### YOUR GOAL:
Pictures left aside, return the lines below exactly, from the one with "Where should I" to the end, including both ends.

##### DATA PROVIDED #####

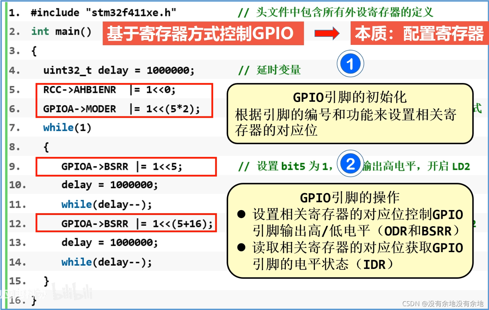489x310 pixels.
Task: Toggle the red box on GPIOA->BSRR |= 1<<(5+16)
Action: (x=127, y=223)
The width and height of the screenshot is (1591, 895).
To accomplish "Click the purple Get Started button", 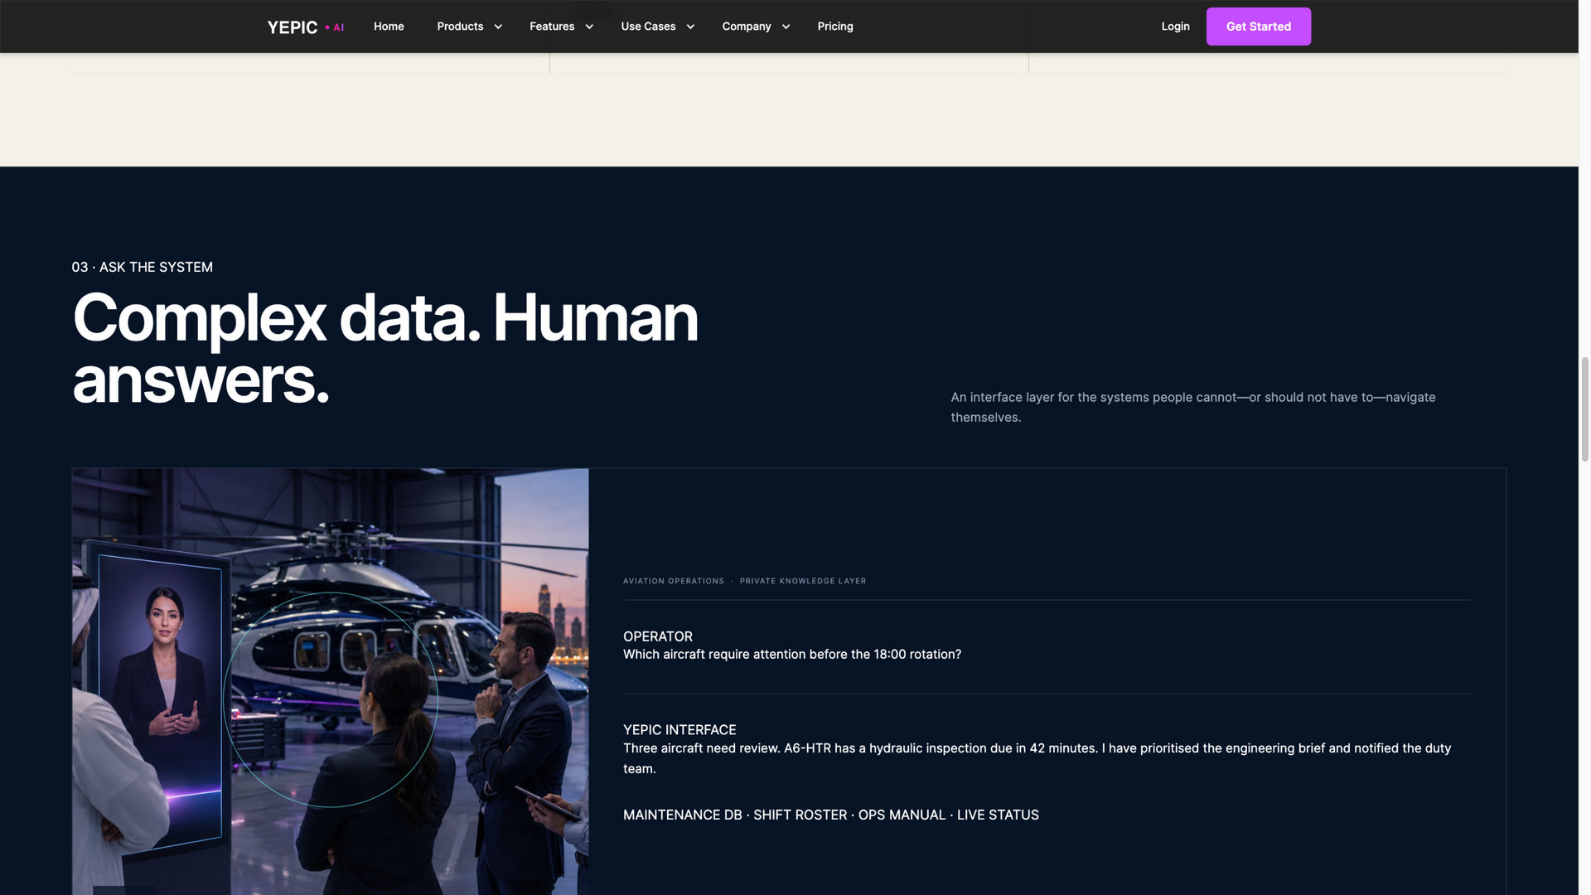I will pos(1258,27).
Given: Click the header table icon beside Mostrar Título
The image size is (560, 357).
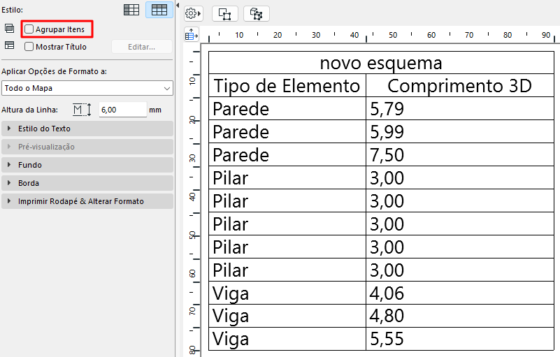Looking at the screenshot, I should [9, 46].
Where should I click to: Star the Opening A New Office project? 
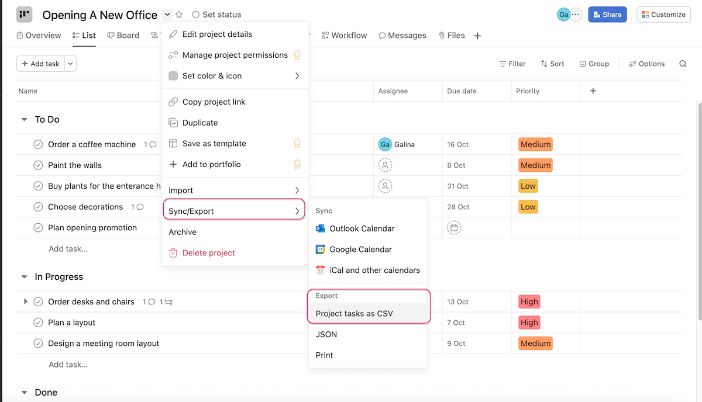[179, 14]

#####

### EXPECTED ANSWER:
Where should I click to: Star the Opening A New Office project? 
[179, 14]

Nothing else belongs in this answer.